→ What you have to do
Pull each line holding "tweet" out of the entries below.

BEGIN

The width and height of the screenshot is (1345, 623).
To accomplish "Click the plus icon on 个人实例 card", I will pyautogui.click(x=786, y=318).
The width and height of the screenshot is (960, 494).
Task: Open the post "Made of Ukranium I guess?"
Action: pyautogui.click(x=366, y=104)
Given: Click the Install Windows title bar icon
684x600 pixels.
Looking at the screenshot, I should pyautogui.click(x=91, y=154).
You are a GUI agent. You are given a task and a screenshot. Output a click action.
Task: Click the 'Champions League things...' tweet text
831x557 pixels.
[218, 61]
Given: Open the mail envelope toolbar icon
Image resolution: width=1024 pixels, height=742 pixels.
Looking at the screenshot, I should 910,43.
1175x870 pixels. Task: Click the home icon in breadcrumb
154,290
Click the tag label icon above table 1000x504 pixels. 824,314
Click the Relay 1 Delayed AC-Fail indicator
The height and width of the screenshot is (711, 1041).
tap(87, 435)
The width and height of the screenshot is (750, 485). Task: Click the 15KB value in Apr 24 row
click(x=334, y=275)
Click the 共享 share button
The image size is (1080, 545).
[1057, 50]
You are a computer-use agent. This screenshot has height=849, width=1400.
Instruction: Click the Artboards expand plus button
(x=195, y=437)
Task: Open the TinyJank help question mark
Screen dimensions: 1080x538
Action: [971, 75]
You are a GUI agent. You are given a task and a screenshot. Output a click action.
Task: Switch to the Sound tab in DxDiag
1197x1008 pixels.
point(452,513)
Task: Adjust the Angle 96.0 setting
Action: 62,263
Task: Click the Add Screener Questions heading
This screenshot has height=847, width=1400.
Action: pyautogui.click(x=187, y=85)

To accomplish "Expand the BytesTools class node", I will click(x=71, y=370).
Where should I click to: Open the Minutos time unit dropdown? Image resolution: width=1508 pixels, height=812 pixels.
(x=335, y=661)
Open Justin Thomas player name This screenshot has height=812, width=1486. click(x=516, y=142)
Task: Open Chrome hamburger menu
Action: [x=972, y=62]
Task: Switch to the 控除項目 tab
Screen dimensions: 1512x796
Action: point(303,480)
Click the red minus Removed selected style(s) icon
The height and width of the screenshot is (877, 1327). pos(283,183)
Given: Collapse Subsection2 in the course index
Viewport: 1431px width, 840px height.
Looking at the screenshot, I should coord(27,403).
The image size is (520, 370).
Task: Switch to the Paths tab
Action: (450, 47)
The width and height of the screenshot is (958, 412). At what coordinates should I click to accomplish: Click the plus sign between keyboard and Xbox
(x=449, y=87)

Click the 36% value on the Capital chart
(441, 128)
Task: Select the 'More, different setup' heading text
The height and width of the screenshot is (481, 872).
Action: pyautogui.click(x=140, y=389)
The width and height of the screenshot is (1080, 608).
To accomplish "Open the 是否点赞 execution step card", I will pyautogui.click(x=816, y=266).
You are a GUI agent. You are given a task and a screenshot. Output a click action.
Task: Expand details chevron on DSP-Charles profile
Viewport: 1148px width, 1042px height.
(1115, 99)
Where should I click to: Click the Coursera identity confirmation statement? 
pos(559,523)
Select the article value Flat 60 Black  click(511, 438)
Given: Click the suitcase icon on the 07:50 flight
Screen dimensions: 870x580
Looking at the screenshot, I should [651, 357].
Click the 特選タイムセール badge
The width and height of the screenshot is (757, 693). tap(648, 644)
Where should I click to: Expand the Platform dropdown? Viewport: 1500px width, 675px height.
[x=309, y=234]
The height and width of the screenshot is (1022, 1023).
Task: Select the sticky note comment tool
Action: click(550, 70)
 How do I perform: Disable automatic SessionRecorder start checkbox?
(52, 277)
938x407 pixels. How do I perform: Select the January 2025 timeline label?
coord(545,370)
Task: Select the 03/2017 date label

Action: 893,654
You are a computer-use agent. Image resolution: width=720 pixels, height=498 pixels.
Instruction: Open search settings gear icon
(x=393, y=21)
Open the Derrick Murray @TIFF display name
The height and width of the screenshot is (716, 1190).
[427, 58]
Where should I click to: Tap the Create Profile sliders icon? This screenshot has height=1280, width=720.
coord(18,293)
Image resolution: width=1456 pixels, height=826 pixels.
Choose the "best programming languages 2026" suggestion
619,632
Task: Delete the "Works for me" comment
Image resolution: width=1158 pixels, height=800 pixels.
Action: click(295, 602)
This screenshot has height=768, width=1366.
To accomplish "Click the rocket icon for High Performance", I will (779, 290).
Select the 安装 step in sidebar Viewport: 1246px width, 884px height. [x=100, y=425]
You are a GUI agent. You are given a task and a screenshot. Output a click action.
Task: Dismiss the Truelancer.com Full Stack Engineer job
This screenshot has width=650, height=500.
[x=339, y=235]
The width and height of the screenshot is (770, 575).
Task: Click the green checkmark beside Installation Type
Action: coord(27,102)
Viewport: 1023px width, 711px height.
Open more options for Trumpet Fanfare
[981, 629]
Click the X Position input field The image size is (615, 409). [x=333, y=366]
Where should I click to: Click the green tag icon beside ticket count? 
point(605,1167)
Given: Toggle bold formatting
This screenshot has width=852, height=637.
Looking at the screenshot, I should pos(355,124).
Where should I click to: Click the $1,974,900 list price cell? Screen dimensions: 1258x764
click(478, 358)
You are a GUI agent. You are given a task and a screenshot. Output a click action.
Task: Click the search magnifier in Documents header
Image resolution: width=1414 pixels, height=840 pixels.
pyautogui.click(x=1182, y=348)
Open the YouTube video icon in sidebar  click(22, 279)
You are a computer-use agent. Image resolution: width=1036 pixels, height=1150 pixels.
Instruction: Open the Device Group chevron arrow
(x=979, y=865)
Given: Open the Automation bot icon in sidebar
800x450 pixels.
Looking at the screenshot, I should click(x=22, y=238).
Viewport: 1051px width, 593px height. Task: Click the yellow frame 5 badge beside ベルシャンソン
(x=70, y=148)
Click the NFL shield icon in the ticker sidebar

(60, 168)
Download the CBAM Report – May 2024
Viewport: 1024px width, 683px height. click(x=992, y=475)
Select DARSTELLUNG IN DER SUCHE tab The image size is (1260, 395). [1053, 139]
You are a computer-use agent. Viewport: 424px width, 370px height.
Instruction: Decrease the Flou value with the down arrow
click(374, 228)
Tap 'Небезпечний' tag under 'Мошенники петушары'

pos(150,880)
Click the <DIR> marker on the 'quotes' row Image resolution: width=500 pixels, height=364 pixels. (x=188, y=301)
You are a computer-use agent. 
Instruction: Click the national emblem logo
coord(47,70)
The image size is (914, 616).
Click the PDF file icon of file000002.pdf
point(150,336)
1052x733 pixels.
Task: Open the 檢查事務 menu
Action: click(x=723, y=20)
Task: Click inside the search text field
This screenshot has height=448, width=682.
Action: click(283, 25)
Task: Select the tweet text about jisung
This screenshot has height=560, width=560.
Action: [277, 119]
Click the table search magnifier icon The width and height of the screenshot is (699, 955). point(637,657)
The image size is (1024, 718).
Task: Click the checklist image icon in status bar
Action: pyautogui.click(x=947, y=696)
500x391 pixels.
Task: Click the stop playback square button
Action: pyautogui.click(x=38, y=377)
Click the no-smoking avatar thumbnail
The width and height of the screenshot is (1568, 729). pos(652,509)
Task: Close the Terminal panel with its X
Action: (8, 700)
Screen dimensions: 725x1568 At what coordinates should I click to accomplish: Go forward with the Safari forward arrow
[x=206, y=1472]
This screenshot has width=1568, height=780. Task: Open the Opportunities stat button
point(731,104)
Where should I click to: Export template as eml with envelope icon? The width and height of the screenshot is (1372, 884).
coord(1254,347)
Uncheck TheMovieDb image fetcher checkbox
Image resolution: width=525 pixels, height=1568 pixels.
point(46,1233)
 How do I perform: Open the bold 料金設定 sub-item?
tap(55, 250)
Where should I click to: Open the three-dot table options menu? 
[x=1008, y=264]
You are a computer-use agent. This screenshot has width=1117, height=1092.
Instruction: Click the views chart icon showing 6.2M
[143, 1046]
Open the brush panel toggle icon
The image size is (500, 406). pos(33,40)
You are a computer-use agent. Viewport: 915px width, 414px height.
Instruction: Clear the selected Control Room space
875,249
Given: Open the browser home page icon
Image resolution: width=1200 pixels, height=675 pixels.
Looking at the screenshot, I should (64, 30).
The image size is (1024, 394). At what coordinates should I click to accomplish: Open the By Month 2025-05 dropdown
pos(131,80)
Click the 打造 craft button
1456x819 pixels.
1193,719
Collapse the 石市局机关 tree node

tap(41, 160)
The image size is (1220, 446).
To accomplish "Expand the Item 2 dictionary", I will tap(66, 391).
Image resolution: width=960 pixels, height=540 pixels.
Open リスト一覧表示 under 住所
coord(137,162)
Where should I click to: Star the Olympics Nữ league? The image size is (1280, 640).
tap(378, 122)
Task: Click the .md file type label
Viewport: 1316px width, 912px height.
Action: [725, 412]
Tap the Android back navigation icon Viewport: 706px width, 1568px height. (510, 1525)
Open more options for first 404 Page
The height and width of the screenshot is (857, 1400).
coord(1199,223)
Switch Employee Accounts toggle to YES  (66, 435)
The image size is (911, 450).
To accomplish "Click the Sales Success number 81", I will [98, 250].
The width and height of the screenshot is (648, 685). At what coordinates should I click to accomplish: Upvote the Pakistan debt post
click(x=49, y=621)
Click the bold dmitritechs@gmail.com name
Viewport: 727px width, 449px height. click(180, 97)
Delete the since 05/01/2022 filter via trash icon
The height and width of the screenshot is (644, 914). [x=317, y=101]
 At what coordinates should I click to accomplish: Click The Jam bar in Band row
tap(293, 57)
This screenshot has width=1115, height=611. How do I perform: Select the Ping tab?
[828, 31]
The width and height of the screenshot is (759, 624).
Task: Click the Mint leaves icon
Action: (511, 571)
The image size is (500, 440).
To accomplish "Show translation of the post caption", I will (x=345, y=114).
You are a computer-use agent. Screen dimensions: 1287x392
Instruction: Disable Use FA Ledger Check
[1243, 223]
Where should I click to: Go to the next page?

END

→ Written reply
Task: Click the 'Champions League things...' tweet text
Task: Select the tweet text about jisung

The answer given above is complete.